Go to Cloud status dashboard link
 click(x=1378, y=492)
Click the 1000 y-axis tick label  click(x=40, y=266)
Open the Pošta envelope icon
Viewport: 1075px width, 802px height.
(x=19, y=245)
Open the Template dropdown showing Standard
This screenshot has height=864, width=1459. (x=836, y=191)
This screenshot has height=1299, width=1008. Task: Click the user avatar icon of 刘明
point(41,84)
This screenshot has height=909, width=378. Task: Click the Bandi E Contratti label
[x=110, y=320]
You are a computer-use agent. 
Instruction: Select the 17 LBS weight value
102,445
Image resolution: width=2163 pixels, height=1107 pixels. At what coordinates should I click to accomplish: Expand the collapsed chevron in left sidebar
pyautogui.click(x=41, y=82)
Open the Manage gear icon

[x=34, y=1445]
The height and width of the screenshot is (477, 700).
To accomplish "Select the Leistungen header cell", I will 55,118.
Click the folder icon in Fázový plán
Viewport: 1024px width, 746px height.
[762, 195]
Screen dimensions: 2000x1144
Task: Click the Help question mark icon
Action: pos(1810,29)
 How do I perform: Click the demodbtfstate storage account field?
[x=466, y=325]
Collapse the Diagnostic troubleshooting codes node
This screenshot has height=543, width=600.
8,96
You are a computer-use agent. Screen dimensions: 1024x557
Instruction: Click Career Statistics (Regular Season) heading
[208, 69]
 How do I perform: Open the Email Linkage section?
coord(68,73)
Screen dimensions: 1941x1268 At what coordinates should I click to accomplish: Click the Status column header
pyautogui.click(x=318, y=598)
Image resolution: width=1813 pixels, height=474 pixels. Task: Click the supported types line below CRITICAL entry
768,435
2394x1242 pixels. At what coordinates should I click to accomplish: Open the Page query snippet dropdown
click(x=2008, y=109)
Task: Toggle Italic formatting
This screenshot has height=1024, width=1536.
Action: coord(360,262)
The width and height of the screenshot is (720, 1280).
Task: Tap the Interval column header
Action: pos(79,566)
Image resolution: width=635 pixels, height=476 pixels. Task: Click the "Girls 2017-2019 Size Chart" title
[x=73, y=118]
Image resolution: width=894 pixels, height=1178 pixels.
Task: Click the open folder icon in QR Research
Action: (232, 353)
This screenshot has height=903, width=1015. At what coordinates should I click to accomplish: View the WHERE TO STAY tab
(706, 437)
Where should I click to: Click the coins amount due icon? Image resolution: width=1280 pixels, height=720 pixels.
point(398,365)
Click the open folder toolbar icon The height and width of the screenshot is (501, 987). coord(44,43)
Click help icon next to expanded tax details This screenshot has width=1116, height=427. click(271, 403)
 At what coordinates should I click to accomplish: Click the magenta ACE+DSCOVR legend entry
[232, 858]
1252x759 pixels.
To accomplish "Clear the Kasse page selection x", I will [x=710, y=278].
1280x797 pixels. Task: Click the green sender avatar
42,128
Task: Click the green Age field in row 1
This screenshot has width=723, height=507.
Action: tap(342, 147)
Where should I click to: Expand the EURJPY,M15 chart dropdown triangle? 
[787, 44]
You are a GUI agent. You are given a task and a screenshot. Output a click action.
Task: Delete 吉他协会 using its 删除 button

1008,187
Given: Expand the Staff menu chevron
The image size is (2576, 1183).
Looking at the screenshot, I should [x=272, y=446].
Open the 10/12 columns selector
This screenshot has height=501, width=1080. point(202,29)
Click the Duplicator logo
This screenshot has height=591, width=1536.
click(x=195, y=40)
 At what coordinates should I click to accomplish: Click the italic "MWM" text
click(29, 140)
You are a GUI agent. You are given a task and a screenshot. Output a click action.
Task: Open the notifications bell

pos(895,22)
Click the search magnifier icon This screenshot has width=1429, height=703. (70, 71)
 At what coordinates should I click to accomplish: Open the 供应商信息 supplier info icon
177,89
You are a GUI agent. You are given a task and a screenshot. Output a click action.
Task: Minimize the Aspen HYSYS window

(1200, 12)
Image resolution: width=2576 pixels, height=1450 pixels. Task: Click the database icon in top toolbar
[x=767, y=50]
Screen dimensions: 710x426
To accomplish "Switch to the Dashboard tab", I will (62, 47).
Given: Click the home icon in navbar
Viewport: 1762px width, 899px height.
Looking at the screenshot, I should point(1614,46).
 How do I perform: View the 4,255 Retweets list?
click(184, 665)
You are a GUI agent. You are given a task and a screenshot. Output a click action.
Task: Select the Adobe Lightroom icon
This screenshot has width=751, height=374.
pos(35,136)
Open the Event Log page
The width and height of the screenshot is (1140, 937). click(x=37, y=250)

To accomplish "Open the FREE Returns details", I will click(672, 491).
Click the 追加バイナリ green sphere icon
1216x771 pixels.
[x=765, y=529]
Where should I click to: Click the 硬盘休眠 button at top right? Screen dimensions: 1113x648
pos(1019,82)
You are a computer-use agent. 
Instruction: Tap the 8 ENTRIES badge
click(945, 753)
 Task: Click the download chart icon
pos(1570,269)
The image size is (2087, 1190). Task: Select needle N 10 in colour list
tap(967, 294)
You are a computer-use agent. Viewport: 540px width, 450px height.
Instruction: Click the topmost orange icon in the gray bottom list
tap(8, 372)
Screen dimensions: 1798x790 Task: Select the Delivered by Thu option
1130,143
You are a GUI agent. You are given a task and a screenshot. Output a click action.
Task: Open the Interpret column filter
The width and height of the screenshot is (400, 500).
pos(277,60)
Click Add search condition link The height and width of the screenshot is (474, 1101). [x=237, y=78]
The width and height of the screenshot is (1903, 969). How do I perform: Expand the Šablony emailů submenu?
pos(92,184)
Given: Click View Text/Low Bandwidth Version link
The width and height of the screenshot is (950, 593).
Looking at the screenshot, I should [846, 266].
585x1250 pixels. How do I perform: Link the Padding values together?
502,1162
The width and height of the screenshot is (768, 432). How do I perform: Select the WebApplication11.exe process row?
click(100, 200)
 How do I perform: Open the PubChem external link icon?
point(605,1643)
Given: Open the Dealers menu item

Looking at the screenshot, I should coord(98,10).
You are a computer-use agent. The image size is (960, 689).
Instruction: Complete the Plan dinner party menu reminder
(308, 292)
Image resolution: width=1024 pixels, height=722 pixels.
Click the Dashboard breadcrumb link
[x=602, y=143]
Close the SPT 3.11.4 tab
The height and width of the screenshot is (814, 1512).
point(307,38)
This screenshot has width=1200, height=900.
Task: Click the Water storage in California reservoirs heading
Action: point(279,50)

# # # # #

» Task requirements: Copy every item above line for line, without changing a single character.

» Exercise result:
Go to Cloud status dashboard link
 click(x=1378, y=492)
Click the 1000 y-axis tick label  click(x=40, y=266)
Open the Pošta envelope icon
Viewport: 1075px width, 802px height.
(x=19, y=245)
Open the Template dropdown showing Standard
This screenshot has height=864, width=1459. (x=836, y=191)
This screenshot has height=1299, width=1008. Task: Click the user avatar icon of 刘明
point(41,84)
This screenshot has height=909, width=378. Task: Click the Bandi E Contratti label
[x=110, y=320]
You are a computer-use agent. 
Instruction: Select the 17 LBS weight value
102,445
Image resolution: width=2163 pixels, height=1107 pixels. At what coordinates should I click to accomplish: Expand the collapsed chevron in left sidebar
pyautogui.click(x=41, y=82)
Open the Manage gear icon

[x=34, y=1445]
The height and width of the screenshot is (477, 700).
To accomplish "Select the Leistungen header cell", I will 55,118.
Click the folder icon in Fázový plán
Viewport: 1024px width, 746px height.
[762, 195]
Screen dimensions: 2000x1144
Task: Click the Help question mark icon
Action: pos(1810,29)
 How do I perform: Click the demodbtfstate storage account field?
[x=466, y=325]
Collapse the Diagnostic troubleshooting codes node
This screenshot has height=543, width=600.
8,96
You are a computer-use agent. Screen dimensions: 1024x557
Instruction: Click Career Statistics (Regular Season) heading
[208, 69]
 How do I perform: Open the Email Linkage section?
coord(68,73)
Screen dimensions: 1941x1268 At what coordinates should I click to accomplish: Click the Status column header
pyautogui.click(x=318, y=598)
Image resolution: width=1813 pixels, height=474 pixels. Task: Click the supported types line below CRITICAL entry
768,435
2394x1242 pixels. At what coordinates should I click to accomplish: Open the Page query snippet dropdown
click(x=2008, y=109)
Task: Toggle Italic formatting
This screenshot has height=1024, width=1536.
Action: coord(360,262)
The width and height of the screenshot is (720, 1280).
Task: Tap the Interval column header
Action: pos(79,566)
Image resolution: width=635 pixels, height=476 pixels. Task: Click the "Girls 2017-2019 Size Chart" title
[x=73, y=118]
Image resolution: width=894 pixels, height=1178 pixels.
Task: Click the open folder icon in QR Research
Action: (232, 353)
This screenshot has height=903, width=1015. At what coordinates should I click to accomplish: View the WHERE TO STAY tab
(706, 437)
Where should I click to: Click the coins amount due icon? Image resolution: width=1280 pixels, height=720 pixels.
point(398,365)
Click the open folder toolbar icon The height and width of the screenshot is (501, 987). coord(44,43)
Click help icon next to expanded tax details This screenshot has width=1116, height=427. click(271, 403)
 At what coordinates should I click to accomplish: Click the magenta ACE+DSCOVR legend entry
[232, 858]
1252x759 pixels.
To accomplish "Clear the Kasse page selection x", I will [x=710, y=278].
1280x797 pixels. Task: Click the green sender avatar
42,128
Task: Click the green Age field in row 1
This screenshot has width=723, height=507.
Action: tap(342, 147)
Where should I click to: Expand the EURJPY,M15 chart dropdown triangle? 
[787, 44]
You are a GUI agent. You are given a task and a screenshot. Output a click action.
Task: Delete 吉他协会 using its 删除 button

1008,187
Given: Expand the Staff menu chevron
The image size is (2576, 1183).
Looking at the screenshot, I should [x=272, y=446].
Open the 10/12 columns selector
This screenshot has height=501, width=1080. point(202,29)
Click the Duplicator logo
This screenshot has height=591, width=1536.
click(x=195, y=40)
 At what coordinates should I click to accomplish: Click the italic "MWM" text
click(29, 140)
You are a GUI agent. You are given a task and a screenshot. Output a click action.
Task: Open the notifications bell

pos(895,22)
Click the search magnifier icon This screenshot has width=1429, height=703. (70, 71)
 At what coordinates should I click to accomplish: Open the 供应商信息 supplier info icon
177,89
You are a GUI agent. You are given a task and a screenshot. Output a click action.
Task: Minimize the Aspen HYSYS window

(1200, 12)
Image resolution: width=2576 pixels, height=1450 pixels. Task: Click the database icon in top toolbar
[x=767, y=50]
Screen dimensions: 710x426
To accomplish "Switch to the Dashboard tab", I will (62, 47).
Given: Click the home icon in navbar
Viewport: 1762px width, 899px height.
Looking at the screenshot, I should point(1614,46).
 How do I perform: View the 4,255 Retweets list?
click(184, 665)
You are a GUI agent. You are given a task and a screenshot. Output a click action.
Task: Select the Adobe Lightroom icon
This screenshot has width=751, height=374.
pos(35,136)
Open the Event Log page
The width and height of the screenshot is (1140, 937). click(x=37, y=250)

To accomplish "Open the FREE Returns details", I will click(672, 491).
Click the 追加バイナリ green sphere icon
1216x771 pixels.
[x=765, y=529]
Where should I click to: Click the 硬盘休眠 button at top right? Screen dimensions: 1113x648
pos(1019,82)
You are a computer-use agent. 
Instruction: Tap the 8 ENTRIES badge
click(945, 753)
 Task: Click the download chart icon
pos(1570,269)
The image size is (2087, 1190). Task: Select needle N 10 in colour list
tap(967, 294)
You are a computer-use agent. Viewport: 540px width, 450px height.
Instruction: Click the topmost orange icon in the gray bottom list
tap(8, 372)
Screen dimensions: 1798x790 Task: Select the Delivered by Thu option
1130,143
You are a GUI agent. You are given a task and a screenshot. Output a click action.
Task: Open the Interpret column filter
The width and height of the screenshot is (400, 500).
pos(277,60)
Click Add search condition link The height and width of the screenshot is (474, 1101). [x=237, y=78]
The width and height of the screenshot is (1903, 969). How do I perform: Expand the Šablony emailů submenu?
pos(92,184)
Given: Click View Text/Low Bandwidth Version link
The width and height of the screenshot is (950, 593).
Looking at the screenshot, I should [846, 266].
585x1250 pixels. How do I perform: Link the Padding values together?
502,1162
The width and height of the screenshot is (768, 432). How do I perform: Select the WebApplication11.exe process row?
click(100, 200)
 How do I perform: Open the PubChem external link icon?
point(605,1643)
Given: Open the Dealers menu item

Looking at the screenshot, I should coord(98,10).
You are a computer-use agent. The image size is (960, 689).
Instruction: Complete the Plan dinner party menu reminder
(308, 292)
Image resolution: width=1024 pixels, height=722 pixels.
Click the Dashboard breadcrumb link
[x=602, y=143]
Close the SPT 3.11.4 tab
The height and width of the screenshot is (814, 1512).
point(307,38)
This screenshot has width=1200, height=900.
Task: Click the Water storage in California reservoirs heading
Action: point(279,50)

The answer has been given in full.